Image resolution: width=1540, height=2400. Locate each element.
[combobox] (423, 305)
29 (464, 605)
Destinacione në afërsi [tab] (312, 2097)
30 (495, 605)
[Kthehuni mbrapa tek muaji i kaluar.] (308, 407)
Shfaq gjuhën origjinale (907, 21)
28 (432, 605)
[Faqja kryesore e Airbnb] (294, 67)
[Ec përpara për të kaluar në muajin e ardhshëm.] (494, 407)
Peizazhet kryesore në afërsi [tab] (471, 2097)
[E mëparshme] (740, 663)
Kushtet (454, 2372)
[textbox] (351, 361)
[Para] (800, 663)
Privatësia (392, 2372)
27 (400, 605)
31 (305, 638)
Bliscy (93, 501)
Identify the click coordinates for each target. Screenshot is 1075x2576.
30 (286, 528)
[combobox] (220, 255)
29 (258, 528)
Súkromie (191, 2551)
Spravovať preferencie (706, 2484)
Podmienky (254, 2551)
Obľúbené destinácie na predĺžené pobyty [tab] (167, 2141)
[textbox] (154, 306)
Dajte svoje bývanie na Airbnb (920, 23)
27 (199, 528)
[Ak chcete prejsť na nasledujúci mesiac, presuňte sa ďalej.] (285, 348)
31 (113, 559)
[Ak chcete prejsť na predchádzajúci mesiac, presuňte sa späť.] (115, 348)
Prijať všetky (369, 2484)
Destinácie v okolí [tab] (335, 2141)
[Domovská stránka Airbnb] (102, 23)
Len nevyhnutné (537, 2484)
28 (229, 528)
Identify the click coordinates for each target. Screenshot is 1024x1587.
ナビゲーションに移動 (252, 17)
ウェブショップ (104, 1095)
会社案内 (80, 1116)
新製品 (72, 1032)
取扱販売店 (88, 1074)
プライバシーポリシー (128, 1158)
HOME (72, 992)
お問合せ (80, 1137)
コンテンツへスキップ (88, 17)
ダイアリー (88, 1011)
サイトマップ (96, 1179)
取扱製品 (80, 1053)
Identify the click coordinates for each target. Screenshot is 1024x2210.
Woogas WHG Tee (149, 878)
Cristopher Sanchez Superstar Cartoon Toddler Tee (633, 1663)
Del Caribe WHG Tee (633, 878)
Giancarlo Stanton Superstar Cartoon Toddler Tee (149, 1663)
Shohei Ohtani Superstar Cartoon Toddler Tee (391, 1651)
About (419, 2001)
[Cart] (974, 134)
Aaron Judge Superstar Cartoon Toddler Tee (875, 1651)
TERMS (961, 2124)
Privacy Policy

■ Exercise goal: Start to finish, output the whole listing exactly.

■ Completed task:
Image resolution: width=1540, height=2400. Locate each element.
[combobox] (423, 305)
29 (464, 605)
Destinacione në afërsi [tab] (312, 2097)
30 (495, 605)
[Kthehuni mbrapa tek muaji i kaluar.] (308, 407)
Shfaq gjuhën origjinale (907, 21)
28 (432, 605)
[Faqja kryesore e Airbnb] (294, 67)
[Ec përpara për të kaluar në muajin e ardhshëm.] (494, 407)
Peizazhet kryesore në afërsi [tab] (471, 2097)
[E mëparshme] (740, 663)
Kushtet (454, 2372)
[textbox] (351, 361)
[Para] (800, 663)
Privatësia (392, 2372)
27 (400, 605)
31 (305, 638)
Bliscy (93, 501)
Identify the click coordinates for each target. Screenshot is 1075x2576.
30 (286, 528)
[combobox] (220, 255)
29 (258, 528)
Súkromie (191, 2551)
Spravovať preferencie (706, 2484)
Podmienky (254, 2551)
Obľúbené destinácie na predĺžené pobyty [tab] (167, 2141)
[textbox] (154, 306)
Dajte svoje bývanie na Airbnb (920, 23)
27 (199, 528)
[Ak chcete prejsť na nasledujúci mesiac, presuňte sa ďalej.] (285, 348)
31 (113, 559)
[Ak chcete prejsť na predchádzajúci mesiac, presuňte sa späť.] (115, 348)
Prijať všetky (369, 2484)
Destinácie v okolí [tab] (335, 2141)
[Domovská stránka Airbnb] (102, 23)
Len nevyhnutné (537, 2484)
28 (229, 528)
Identify the click coordinates for each target. Screenshot is 1024x1587.
ナビゲーションに移動 (252, 17)
ウェブショップ (104, 1095)
会社案内 (80, 1116)
新製品 (72, 1032)
取扱販売店 (88, 1074)
プライバシーポリシー (128, 1158)
HOME (72, 992)
お問合せ (80, 1137)
コンテンツへスキップ (88, 17)
ダイアリー (88, 1011)
サイトマップ (96, 1179)
取扱製品 (80, 1053)
Identify the click coordinates for each target. Screenshot is 1024x2210.
Woogas WHG Tee (149, 878)
Cristopher Sanchez Superstar Cartoon Toddler Tee (633, 1663)
Del Caribe WHG Tee (633, 878)
Giancarlo Stanton Superstar Cartoon Toddler Tee (149, 1663)
Shohei Ohtani Superstar Cartoon Toddler Tee (391, 1651)
About (419, 2001)
[Cart] (974, 134)
Aaron Judge Superstar Cartoon Toddler Tee (875, 1651)
TERMS (961, 2124)
Privacy Policy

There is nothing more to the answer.